Comment sauver l’école publique de l’appétit de ses fossoyeurs ?

Publié le 2018-03-01 | Le Nouvelliste

Editorial -

Encore une fois ce jeudi, des écoliers étaient dans les rues pour manifester. Ils réclament des professeurs. Des cours. Une vie scolaire normale.

Ce n’est pas la première fois que cela se produit. Cela est même devenu une habitude pour les écoles publiques de ne pas pouvoir offrir une année pleine aux enfants des plus pauvres qui fréquentent les établissements scolaires relevant de l’État.

Chaque année, la même rengaine : des arriérés de salaire, la réclamation de lettre de nomination. Tout pour les professeurs, jamais rien pour les élèves.

Jamais il n’y a eu grève pour réclamer plus de livres, les fournitures scolaires et la cantine gratuites, une bibliothèque, des laboratoires de langues, de sciences expérimentales, des terrains de sports, tout ce qui devrait être des préoccupations des uns et des autres dans une école.

Les écoles publiques comme le ministère de l’Éducation nationale et de la Formation professionnelle sont pris en otage par des gangs organisés qui soutirent sans fin les fonds publics sans dispenser en retour la meilleure des formations aux élèves dont ils ont la charge.

Dans une note rendue publique mercredi soir, le ministère de l’Éducation nationale a dénoncé certaines situations dans des lycées bien précis où moins de 5% des professeurs n’ont pas de lettre de nomination ou ne perçoivent pas leur salaire.
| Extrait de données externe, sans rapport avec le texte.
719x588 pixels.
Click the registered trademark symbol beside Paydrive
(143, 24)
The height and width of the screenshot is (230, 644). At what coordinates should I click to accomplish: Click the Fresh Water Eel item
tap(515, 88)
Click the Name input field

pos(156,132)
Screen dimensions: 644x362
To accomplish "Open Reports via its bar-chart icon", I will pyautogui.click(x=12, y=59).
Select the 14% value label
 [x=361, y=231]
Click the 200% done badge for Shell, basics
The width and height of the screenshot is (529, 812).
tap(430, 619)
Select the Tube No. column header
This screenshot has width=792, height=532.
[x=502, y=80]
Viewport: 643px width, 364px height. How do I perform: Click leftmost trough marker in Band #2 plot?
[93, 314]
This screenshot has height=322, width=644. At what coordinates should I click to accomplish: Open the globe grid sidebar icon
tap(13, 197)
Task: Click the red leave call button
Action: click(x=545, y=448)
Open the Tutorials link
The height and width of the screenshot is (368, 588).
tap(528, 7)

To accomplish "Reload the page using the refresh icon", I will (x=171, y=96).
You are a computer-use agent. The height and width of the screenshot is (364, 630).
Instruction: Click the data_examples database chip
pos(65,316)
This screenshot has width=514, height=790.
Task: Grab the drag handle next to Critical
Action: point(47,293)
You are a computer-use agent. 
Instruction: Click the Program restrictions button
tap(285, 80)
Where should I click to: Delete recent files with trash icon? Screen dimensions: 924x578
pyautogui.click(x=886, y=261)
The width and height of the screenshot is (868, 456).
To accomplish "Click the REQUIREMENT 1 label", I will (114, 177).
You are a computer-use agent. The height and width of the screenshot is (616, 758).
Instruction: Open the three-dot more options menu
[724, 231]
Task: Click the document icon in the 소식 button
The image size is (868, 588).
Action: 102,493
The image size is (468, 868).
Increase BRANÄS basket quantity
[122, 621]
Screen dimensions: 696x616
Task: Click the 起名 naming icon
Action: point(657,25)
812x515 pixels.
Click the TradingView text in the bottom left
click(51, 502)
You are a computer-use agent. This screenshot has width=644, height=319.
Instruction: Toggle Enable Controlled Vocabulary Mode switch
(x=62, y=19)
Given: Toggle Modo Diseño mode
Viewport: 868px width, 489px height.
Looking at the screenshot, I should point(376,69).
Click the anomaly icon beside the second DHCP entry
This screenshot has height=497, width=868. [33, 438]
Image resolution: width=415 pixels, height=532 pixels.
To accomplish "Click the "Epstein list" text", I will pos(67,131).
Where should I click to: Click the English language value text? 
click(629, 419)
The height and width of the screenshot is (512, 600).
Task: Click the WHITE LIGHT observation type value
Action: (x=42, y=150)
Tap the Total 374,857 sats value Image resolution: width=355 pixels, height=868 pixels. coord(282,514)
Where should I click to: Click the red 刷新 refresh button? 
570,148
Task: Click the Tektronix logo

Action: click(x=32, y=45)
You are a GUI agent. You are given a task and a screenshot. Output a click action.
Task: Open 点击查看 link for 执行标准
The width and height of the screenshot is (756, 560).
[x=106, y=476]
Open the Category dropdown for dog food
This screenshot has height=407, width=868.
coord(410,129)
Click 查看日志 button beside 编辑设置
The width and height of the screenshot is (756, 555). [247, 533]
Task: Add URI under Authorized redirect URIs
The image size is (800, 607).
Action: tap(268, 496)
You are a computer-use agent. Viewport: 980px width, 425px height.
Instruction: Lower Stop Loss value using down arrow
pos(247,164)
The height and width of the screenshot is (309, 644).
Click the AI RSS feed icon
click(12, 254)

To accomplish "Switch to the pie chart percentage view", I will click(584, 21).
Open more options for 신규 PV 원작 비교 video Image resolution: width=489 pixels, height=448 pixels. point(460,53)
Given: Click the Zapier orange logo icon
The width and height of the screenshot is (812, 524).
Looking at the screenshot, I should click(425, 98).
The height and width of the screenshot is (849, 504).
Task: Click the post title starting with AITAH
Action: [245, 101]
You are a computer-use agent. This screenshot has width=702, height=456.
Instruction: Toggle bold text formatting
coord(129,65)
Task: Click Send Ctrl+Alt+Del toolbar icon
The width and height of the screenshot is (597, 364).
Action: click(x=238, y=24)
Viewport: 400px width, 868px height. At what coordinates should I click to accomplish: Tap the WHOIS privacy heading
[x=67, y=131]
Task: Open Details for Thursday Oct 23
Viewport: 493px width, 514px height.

Dans son communiqué, le ministère de l’Éducation nationale a condamné la pratique abusive et non éthique visant à utiliser les élèves, qui sont d’éternelles victimes de ces grèves en cascade dans les écoles publiques.

Et puis après? et puis rien.

Les grèves et les manifestations se poursuivent. Les autorités et les élus alimentent la machine à arriérés de salaire et les nominations sans lettre de travail. Sans fin, le ballon de la dette gonfle pendant que la tête des élèves se vide. Et autant on construit d’écoles, autant on nomme des professeurs, autant on augmente les difficultés pour le système.

Mercredi, la police a sévi contre les élèves. Ce jeudi, ils étaient encore dans les rues. Ces incidents s’ajoutent à ce qui est déjà une très mauvaise semaine pour les écoles publiques. Si les professeurs finissent toujours par recevoir leur dû et par obtenir satisfaction, ce n’est pas le cas pour les élèves, qui ne rattrapent jamais les cours perdus.